EXERCISE REQUIREMENTS — Write out, with no changes, every line starting at the one that contains "You are a GUI" and ending at the last line of the data below. Leave pictures out.

SOURCE RECORDS —
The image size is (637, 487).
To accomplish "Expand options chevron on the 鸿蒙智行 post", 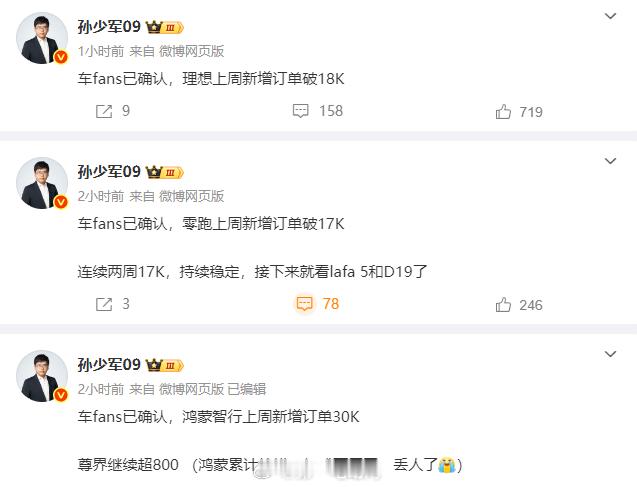I will click(x=610, y=354).

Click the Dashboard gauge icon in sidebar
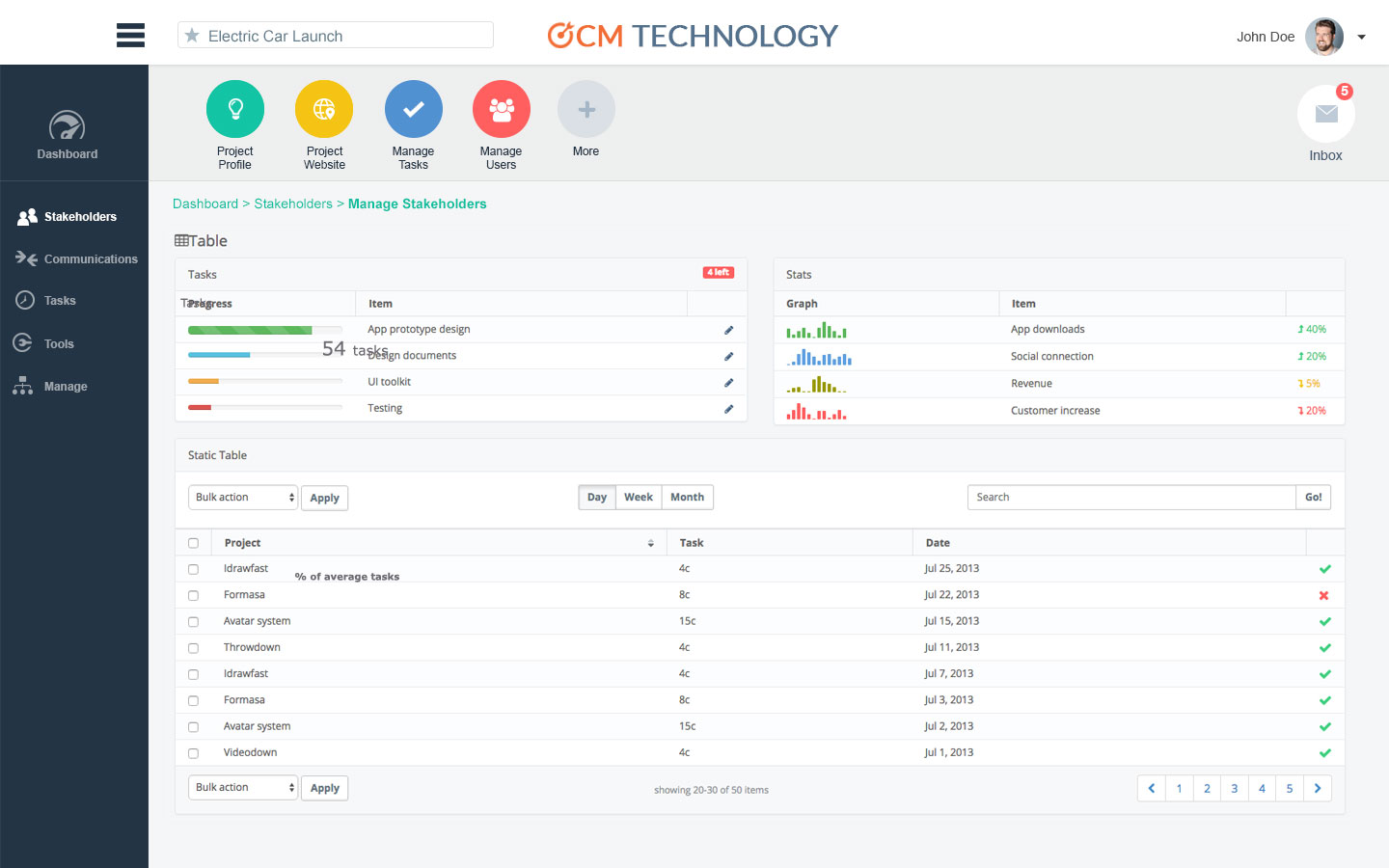(67, 126)

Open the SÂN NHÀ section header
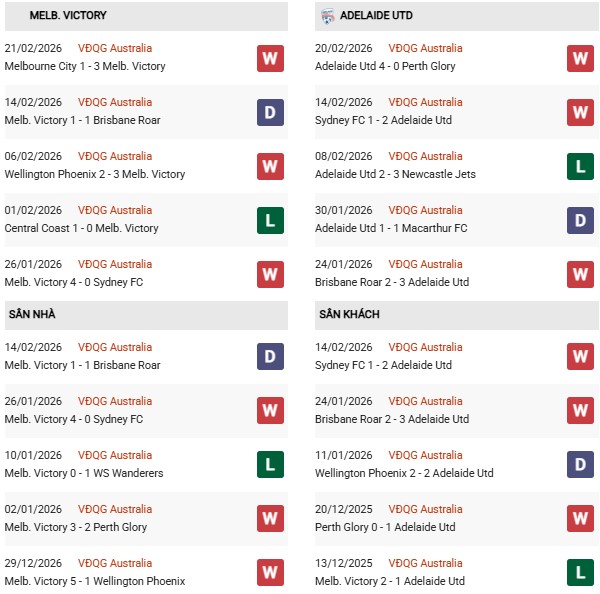point(32,315)
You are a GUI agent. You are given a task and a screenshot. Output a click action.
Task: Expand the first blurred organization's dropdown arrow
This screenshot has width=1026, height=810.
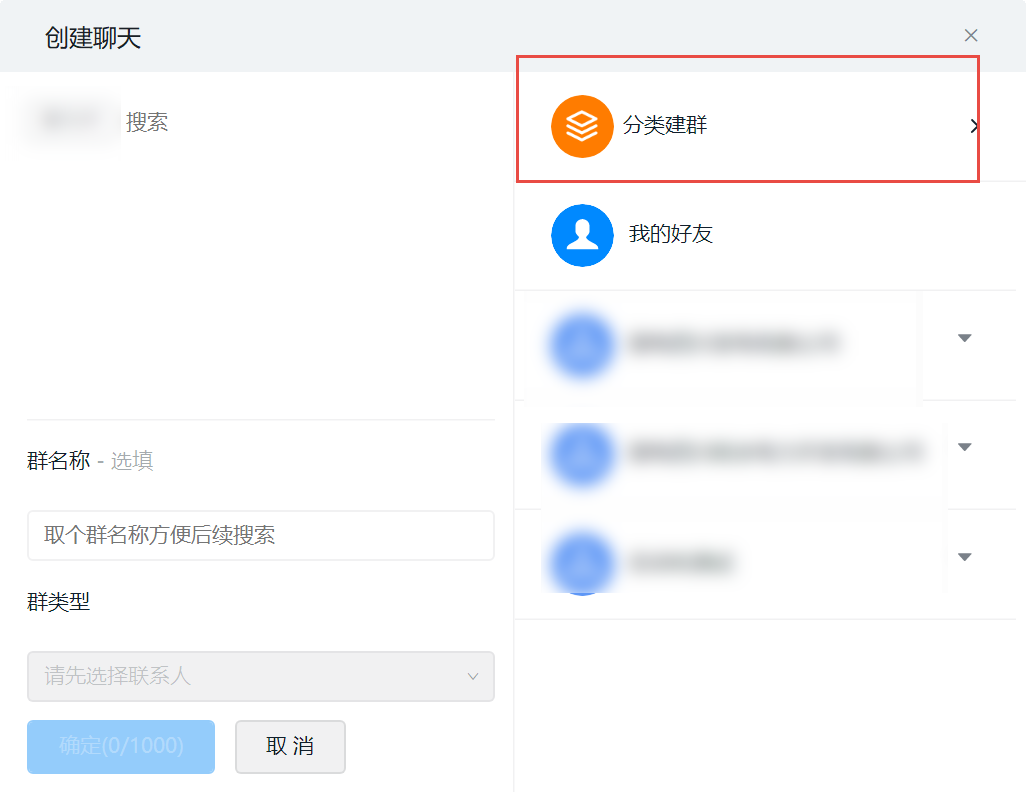[x=964, y=338]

ANSWER BELOW —
You are a GUI agent. You are given a task and a screenshot. Output a click action.
Task: Expand the first blurred organization's dropdown arrow
This screenshot has width=1026, height=810.
[x=964, y=338]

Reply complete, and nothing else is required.